Le 19 avril 2018 le Pape a déclaré Madeleine Delbrêl vénérable suite au travail de présentation de sa vie et de son œuvre par le postulateur de sa cause, le père Gilles François, président de l’Association des Amis de Madeleine Delbrêl. Cette décision papale prise avec le collège cardinalice ouvre la voie à la béatification de cette figure incontournable du catholicisme français du XX° siècle. Le père Gilles François et le père Bernard Pitaud ont écrit en collaboration une belle biographie de Melle Delbrêl en 2014. Nous en reprenons les grands moments de sa vie.

 

 

De l’athéisme à l’éblouissement de la foi

Madeleine est née à Mussidan en Dordogne le 24 octobre 1904 ; sa mère, Lucile Junière, était issue d’une famille de la petite bourgeoisie de province qui tenait une fabrique de cierge employant une vingtaine d’ouvriers. Son père Jules Delbrêl travaillait dans les chemins de fer et terminera sa carrière comme chef de gare à Denfert-Rochereau. Ils se marièrent en 1901 et n’eurent pour enfant que Madeleine. Ils donnèrent à leur fille une bonne éducation classique, ouverte à l’art. Madeleine jouait du piano, dessinait mais petit à petit c’est l’écriture qui la passionnera le plus. Ils étaient chrétiens mais d’une foi sociale peu profonde. Aussi M. Delbrêl aimait fréquenter le salon du docteur Armaingaud, grand amateur de Montaigne mais positiviste et athée. Toutes sortes de personnes s’y rencontraient cependant. La fréquentation de ce salon où elle accompagnait ses parents lui fera perdre la foi de son enfance : Les affirmations de la foi lui paraissent bien démodées par rapport à la pensée rationnelle qui lui semble donner réponse à tout [1]Gilles François et Bernard Pitaud, Madeleine Delbrel, poète, assistante sociale et mystique, Nouvelle Cité, 2014, p. 35. . A l’âge de 16 ans, Madeleine sombre dans un athéisme choisi, clair et conscient qui lui fera écrire notamment cette poésie dont nous reconnaissons non seulement les accents nietzschéens mais finalement tout le drame du monde contemporain athée et apostat : Dieu est mort, vive la mort en 1920-1921 :

Tant que Dieu vivait, la mort n’était pas une mort pour de bon.

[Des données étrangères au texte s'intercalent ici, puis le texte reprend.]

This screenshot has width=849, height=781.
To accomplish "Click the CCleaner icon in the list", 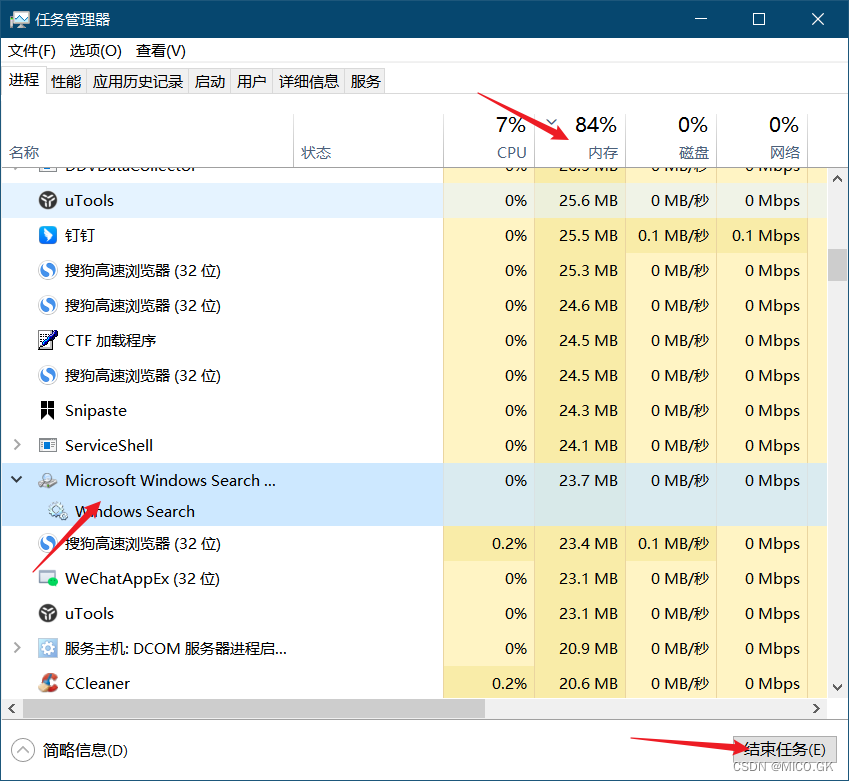I will [47, 683].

La mort de Dieu a rendu la nôtre plus sûre.

La mort est devenue la chose la plus sûre.

Il faut le savoir.

Il ne faut pas vivre comme les gens pour qui la vie est la grande chose. [2]Ibid., p. 40

Cette fascination de la mort, liée directement à l’athéisme dont elle est la conséquence logique, sera le point de départ de son zèle apostolique auprès des populations marxistes dont elle s’occupera plus tard.

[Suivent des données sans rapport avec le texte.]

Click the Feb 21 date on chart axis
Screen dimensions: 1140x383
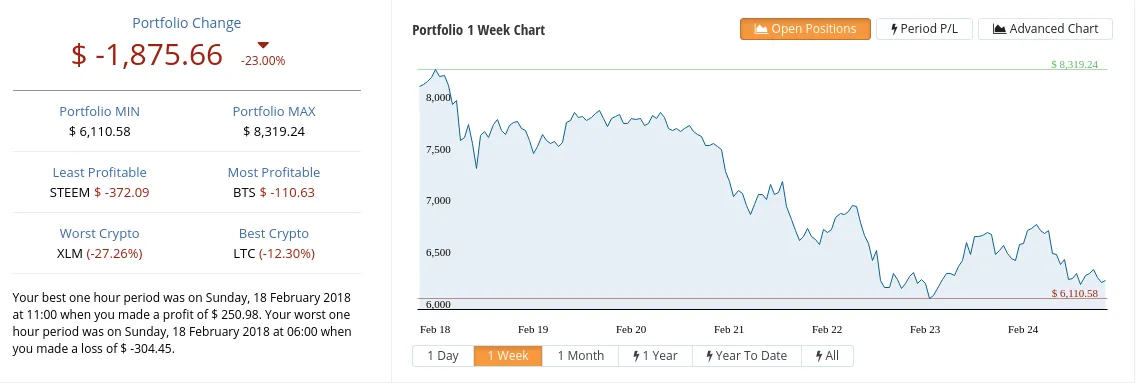pyautogui.click(x=728, y=329)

À l’athéisme sera liée une attitude désabusée vis-à-vis de la vie et plus particulièrement de l’amour : Si j’aime, ce sera en sursis, à la sauvette [3]Ibid., p. 43 . Cela dit, dans ce même salon elle rencontrera Jean Maydieu, un jeune étudiant de Centrale qui cherche sa vocation et dont elle tombera très amoureuse, au point que probablement ils pensent se marier. Toutefois Jean quittera Madeleine de façon brutale sans même lui dire un adieu, pour entrer chez les dominicains.

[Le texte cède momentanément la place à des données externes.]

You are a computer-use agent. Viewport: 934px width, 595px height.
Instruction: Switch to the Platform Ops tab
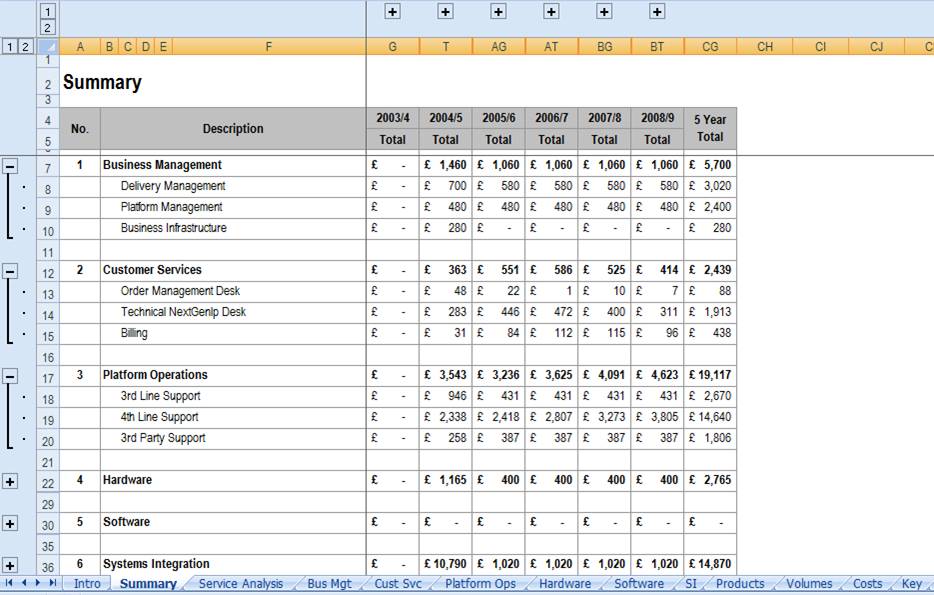point(480,584)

Cet amour pour cet homme de foi et la souffrance qui accompagnera leur séparation provoquera dans son âme des doutes sur son athéisme, aussi décida-t-elle de prier au début de l’an 1924 :

« Si je voulais être sincère, Dieu n’étant plus rigoureusement impossible ne devait plus être traité comme sûrement inexistant. Je choisis ce qui me paraissait le mieux traduire mon changement de perspective : je décidai de prier (…) à genoux par crainte, encore, de l’idéalisme »  [4]Ibid., p. 48  

C’est ainsi que le 29 mars 1924, survint comme une étoile dans la noirceur d’une nuit d’hiver, ce qu’elle appellera « l’éblouissement de la foi » : J’avais été et je suis restée éblouie par Dieu [5]Ibid., p. 49 . A la suite de sa conversion, elle posera un geste symbolique : Melle Delbrêl raconte qu’au moment où elle s’est convertie elle a été porter à l’archevêché deux opales auxquelles elle tenait beaucoup et qu’elle avait été reçue un peu comme à un guichet ; à ce moment-là elle n’en avait pas été étonnée. Madeleine offre ses bijoux à l’Église car elle sait que la foi lui vient d’elle, et son don est anonyme car elle sait aussi que ce don est en réalité le don anonyme et humble d’elle-même : J’ai voulu ressembler à une opale rare que le dédain enchâsse entre ses griffes fières. Son orgueil était désormais brisé et elle remettait sa vie entre les mains de Dieu.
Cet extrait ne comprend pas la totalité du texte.